Climate data for Derby Post Office (1883 to 1997)
| Month | Jan | Feb | Mar | Apr | May | Jun | Jul | Aug | Sep | Oct | Nov | Dec | Year |
| Record high °C (°F) | 45.2 (113.4) | 43.8 (110.8) | 42.8 (109.0) | 42.1 (107.8) | 39.4 (102.9) | 36.2 (97.2) | 36.7 (98.1) | 39.5 (103.1) | 42.8 (109.0) | 43.4 (110.1) | 47.8 (118.0) | 45.7 (114.3) | 47.8 (118.0) |
| Mean daily maximum °C (°F) | 35.0 (95.0) | 34.7 (94.5) | 35.3 (95.5) | 35.2 (95.4) | 32.4 (90.3) | 30.1 (86.2) | 29.6 (85.3) | 31.7 (89.1) | 34.2 (93.6) | 35.7 (96.3) | 36.5 (97.7) | 36.2 (97.2) | 33.9 (93.0) |
| Mean daily minimum °C (°F) | 25.9 (78.6) | 25.6 (78.1) | 25.2 (77.4) | 22.7 (72.9) | 19.2 (66.6) | 16.2 (61.2) | 14.7 (58.5) | 16.2 (61.2) | 19.4 (66.9) | 23.0 (73.4) | 25.5 (77.9) | 26.4 (79.5) | 21.7 (71.1) |
| Record low °C (°F) | 17.1 (62.8) | 19.4 (66.9) | 18.8 (65.8) | 13.9 (57.0) | 9.6 (49.3) | 5.8 (42.4) | 5.0 (41.0) | 8.0 (46.4) | 12.4 (54.3) | 14.0 (57.2) | 18.8 (65.8) | 20.3 (68.5) | 6.0 (42.8) |
| Average rainfall mm (inches) | 181.7 (7.15) | 157.3 (6.19) | 108.9 (4.29) | 31.0 (1.22) | 22.1 (0.87) | 10.4 (0.41) | 5.9 (0.23) | 1.3 (0.05) | 0.3 (0.01) | 2.5 (0.10) | 16.2 (0.64) | 83.1 (3.27) | 620.7 (24.43) |
| Average rainy days (≥ 0.2 mm) | 11.8 | 10.6 | 7.9 | 2.4 | 1.4 | 1.0 | 0.5 | 0.1 | 0.1 | 0.5 | 1.9 | 6.5 | 44.7 |
| Average relative humidity (%) | 67 | 69 | 63 | 52 | 45 | 44 | 40 | 39 | 43 | 51 | 55 | 61 | 52 |
Source: Bureau of Meteorology

Climate data for Derby Aero (1991–2020 norms, extremes 1972–present)

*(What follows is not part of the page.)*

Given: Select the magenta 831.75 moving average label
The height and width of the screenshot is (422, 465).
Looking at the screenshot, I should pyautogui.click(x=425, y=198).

| Month | Jan | Feb | Mar | Apr | May | Jun | Jul | Aug | Sep | Oct | Nov | Dec | Year |
| Record high °C (°F) | 44.0 (111.2) | 43.8 (110.8) | 41.9 (107.4) | 41.5 (106.7) | 40.3 (104.5) | 36.6 (97.9) | 36.2 (97.2) | 40.7 (105.3) | 42.7 (108.9) | 44.8 (112.6) | 44.6 (112.3) | 45.6 (114.1) | 45.6 (114.1) |
| Mean daily maximum °C (°F) | 35.2 (95.4) | 34.7 (94.5) | 35.5 (95.9) | 35.9 (96.6) | 33.1 (91.6) | 30.9 (87.6) | 31.0 (87.8) | 32.8 (91.0) | 35.9 (96.6) | 37.4 (99.3) | 38.4 (101.1) | 37.1 (98.8) | 34.8 (94.6) |
| Mean daily minimum °C (°F) | 25.8 (78.4) | 25.6 (78.1) | 25.2 (77.4) | 22.9 (73.2) | 18.6 (65.5) | 15.7 (60.3) | 14.5 (58.1) | 15.2 (59.4) | 19.1 (66.4) | 23.3 (73.9) | 25.6 (78.1) | 26.3 (79.3) | 21.5 (70.7) |
| Record low °C (°F) | 19.2 (66.6) | 19.2 (66.6) | 19.3 (66.7) | 13.7 (56.7) | 8.2 (46.8) | 6.1 (43.0) | 6.0 (42.8) | 6.1 (43.0) | 9.1 (48.4) | 11.7 (53.1) | 18.5 (65.3) | 18.5 (65.3) | 6.0 (42.8) |
| Average rainfall mm (inches) | 224.9 (8.85) | 219.9 (8.66) | 149.8 (5.90) | 20.8 (0.82) | 22.7 (0.89) | 6.8 (0.27) | 9.6 (0.38) | 1.6 (0.06) | 0.7 (0.03) | 2.8 (0.11) | 15.2 (0.60) | 129.8 (5.11) | 804.6 (31.68) |
| Average rainy days | 14.8 | 13.2 | 11.1 | 3.3 | 1.9 | 1.0 | 0.8 | 0.2 | 0.2 | 1.3 | 2.3 | 10.0 | 60.1 |
| Average relative humidity (%) | 62 | 67 | 59 | 46 | 35 | 33 | 30 | 27 | 34 | 40 | 42 | 56 | 44 |
Source: Bureau of Meteorology

==Sport and recreation==
Derby hosts a lawn bowling club and Derby Golf Club.